La commode
Gaudreaus à Versailles

« C’est l’histoire d’une vie » … Ceux qui ont assisté à l’arrivée, un soir de février, de la commode Gaudreaus au château de Versailles n’oublieront pas l’émotion de Lily Safra, dévoilant l’inestimable « cadeau » que son mari Edmond Safra avait voulu faire, tant d’années auparavant,
aux collections nationales de la France.

Commode à panneaux de laque du Japon et vernis parisien, livrée pour la chambre de Louis XV à Choisy en 1744 par l’ébéniste Antoine-Robert Gaudreaus. © Château de Versailles / Thomas Garnier.

Les tribulations de cette commode nous ont échappé pendant près de deux siècles, après son évanouissement, parmi tant d’autres, dans les ventes révolutionnaires. Fruit des influences artistiques de deux règnes, ceux de Louis XIV et de Louis XV, elle a poursuivi silencieusement sa vie romanesque jusqu’à son port d’attache enfin atteint, la chambre de Madame Victoire, fille de Louis XV. Mais depuis 1986, où elle fut acquise par M. et Mme Safra dans une vente aux enchères à Venise, elle est liée à une passion française, celle de ce couple qui voulait qu’elle retrouve sa place dans l’histoire du mobilier royal le plus insigne.

© EPV / Thomas Garnier

Avec ténacité, après la mort de son mari, Lily Safra a voulu honorer cet engagement aussi rare sans doute que la commode Gaudreaus elle-même. Ce mécénat exceptionnel s’inscrit dans la longue histoire de la générosité privée qui contribue à rendre vie au Versailles d’aujourd’hui.
Il a fallu au fil des années, depuis le début du XXe siècle, ces dons modestes ou spectaculaires, parfois totalement anonymes, toujours désintéressés pour que se déroule cette chaîne d’acquisitions qui rend aux appartements royaux et princiers l’atmosphère qui fit leur renommée dans l’Europe et dans le monde au XVIIIe siècle.

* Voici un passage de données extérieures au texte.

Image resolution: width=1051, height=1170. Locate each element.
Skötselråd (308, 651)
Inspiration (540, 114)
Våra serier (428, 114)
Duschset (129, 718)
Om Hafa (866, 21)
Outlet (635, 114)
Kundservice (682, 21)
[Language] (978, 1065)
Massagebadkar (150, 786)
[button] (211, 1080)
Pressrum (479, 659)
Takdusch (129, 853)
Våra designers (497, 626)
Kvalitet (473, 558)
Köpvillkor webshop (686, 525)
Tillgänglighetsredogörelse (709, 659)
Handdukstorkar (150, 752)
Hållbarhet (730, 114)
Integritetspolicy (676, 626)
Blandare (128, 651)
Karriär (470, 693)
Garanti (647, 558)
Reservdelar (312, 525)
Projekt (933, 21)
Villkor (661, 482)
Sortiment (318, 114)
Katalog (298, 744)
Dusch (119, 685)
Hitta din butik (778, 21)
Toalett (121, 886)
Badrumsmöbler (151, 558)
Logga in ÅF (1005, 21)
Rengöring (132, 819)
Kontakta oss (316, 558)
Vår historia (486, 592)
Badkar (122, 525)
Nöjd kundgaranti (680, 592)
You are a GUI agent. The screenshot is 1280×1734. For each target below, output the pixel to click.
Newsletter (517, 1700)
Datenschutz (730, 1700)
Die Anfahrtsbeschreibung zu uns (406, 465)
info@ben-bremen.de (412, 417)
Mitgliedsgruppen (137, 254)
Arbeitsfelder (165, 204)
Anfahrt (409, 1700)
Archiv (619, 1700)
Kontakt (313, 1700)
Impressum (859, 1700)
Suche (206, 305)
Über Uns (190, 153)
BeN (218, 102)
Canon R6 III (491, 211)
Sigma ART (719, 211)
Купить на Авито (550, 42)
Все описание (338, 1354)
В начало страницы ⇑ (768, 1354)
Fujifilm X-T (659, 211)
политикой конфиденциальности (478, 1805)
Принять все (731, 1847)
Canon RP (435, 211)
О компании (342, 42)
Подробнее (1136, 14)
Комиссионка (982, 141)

Détail des bronzes de la commode. © EPV / Thomas Garnier

Lily Safra y a apporté sa contribution éminente, à la fois humble, inquiète et enthousiaste. Elle a su mobiliser ses amis dans la discrétion pour rendre possible le voyage de ce meuble hors du commun, dont le gouvernement italien, en ce début d’année, a bien voulu accompagner le retour en France. Elle s’est inquiétée à toutes les étapes de l’état de la commode qui a su garder, malgré les vicissitudes de l’âge, sa fraîcheur. Elle s’est émerveillée lorsque la commode est apparue, au sortir de l’emballage dans lequel elle « dormait ». Et puis encore, lorsqu’on l’a installée dans les appartements des filles de Louis XV, récemment remeublés et restaurés pour offrir au public l’évocation parfaite de la vie des princesses à laquelle elle ajoute une magnificence inespérée. Comme si ce meuble avait toujours été là.

La chambre de Madame Victoire où trône la commode. © EPV / Thomas Garnier

Un don de ce genre, démesuré et en même temps mesuré à l’aune de goûts, de convictions ou de promesses, n’existe pas sans l’engagement personnel de celui qui le décide. C’est ce même engagement qui conduit Lily Safra aux quatre coins du monde : elle y perpétue le souvenir de son mari au travers de la Fondation Edmond J. Safra qui soutient ici et là projets culturels, éducatifs ou scientifiques, humanitaires ou médicaux et fait de son nom, un synonyme de philanthropie.

Catherine Pégard,
Présidente de l’Établissement public du château, du musée et du domaine national de Versailles.